2. Participants respond orally to an Ethnic Orientation Questionnaire (EOQ)

    • Audio recordings of these are available (as _EOQ.wav and _EOQ.mp3 files). [See file-naming conventions]
    • Some participants' responses are transcribed (in _EOQ.eaf files). Many are not fully transcribed. Rather, the question number is indicated in the transcript if the interviewer asked the question verbatim.
    • Responses to each question are numerically coded in a spreadsheet for all participants of one Heritage Language: EOQ_data_LANGUAGE_date.xls.

3. Participants name a set of pictures, the First Words task (FW)

    • Participants are asked to describe a sequence of pictures from a children's story book, naming common objects and then describing scenes containing these items.
    • The book used is:

      Amery, Heather and Stephen Cartwright. 1987. The First Hundred Words. Tulsa: Educational Developmental Corporation.

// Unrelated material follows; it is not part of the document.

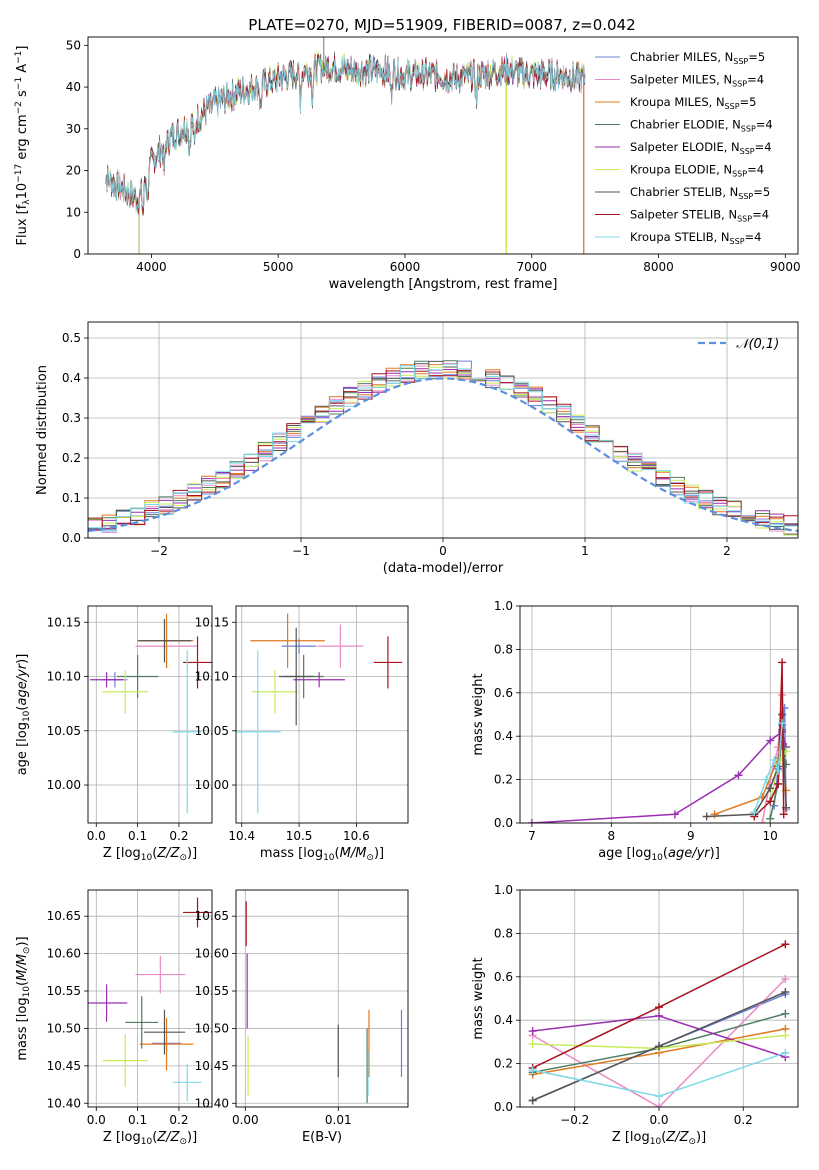  I want to click on y-axis-label: mass [log10(M/M⊙)], so click(24, 998).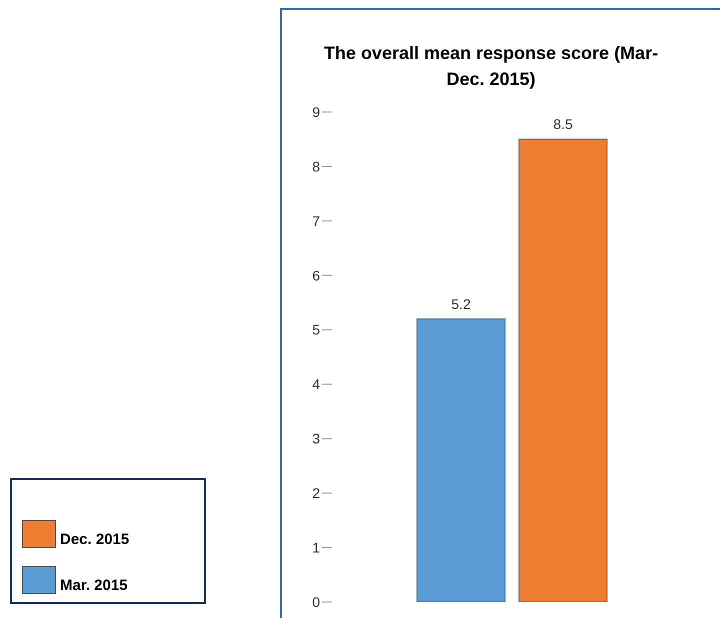 The height and width of the screenshot is (618, 728). I want to click on y-tick-label: 9, so click(316, 112).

    Audio .wav and .mp3, as well as .eaf transcription files are available for this task.

File naming conventions

Files labels have three parts:

  1. Speaker code of the primary participants
  2. Abbreviation indicating the type of interaction (preceded by an underscore):
    1. _IV is the sociolinguistic interview, generally a lengthy, relaxed conversation
    2. _EOQ is the oral administration of the Ethnic Orientation Questionnaire
    3. _FW is a picture-description task, referred to as First Words
  3. An extension indicating the file type (preceded by a dot or period):
    1. .eaf is an ELAN annotation file, or transcript
    2. .wav is an uncompressed audio recording
    3. .mp3 is a compressed audio recording
    4. Additional file types include Praat textgrids (.TextGrid) for acoustic analysis, .xls and .xslx for record-keeping of various types, e.g., the2_2_linguists.php#catalog.

Example: F1F29A_IV.eaf is the transcription of the sociolinguistic interview of speaker F1F29A.

Speaker labelling conventions

Each speaker is identified by a speakercode. The speakercode consists of five parts:

  1. The first character identifies the heritage language of the speaker (C, F, I, K, R, U).
  2. The second character identifies the speaker's generation (1, 2 or 3).
  3. The third character identifies the speaker's sex (M or F).
  4. The fourth and fifth characters give the speaker's age.
  5. The final character (A, B, C, etc.) provide unique identifiers for otherwise identically-labeled speakers.

Example: F1F29A is a Faetar-speaking, first generation, female, 29-year old. She is the first such speaker recorded.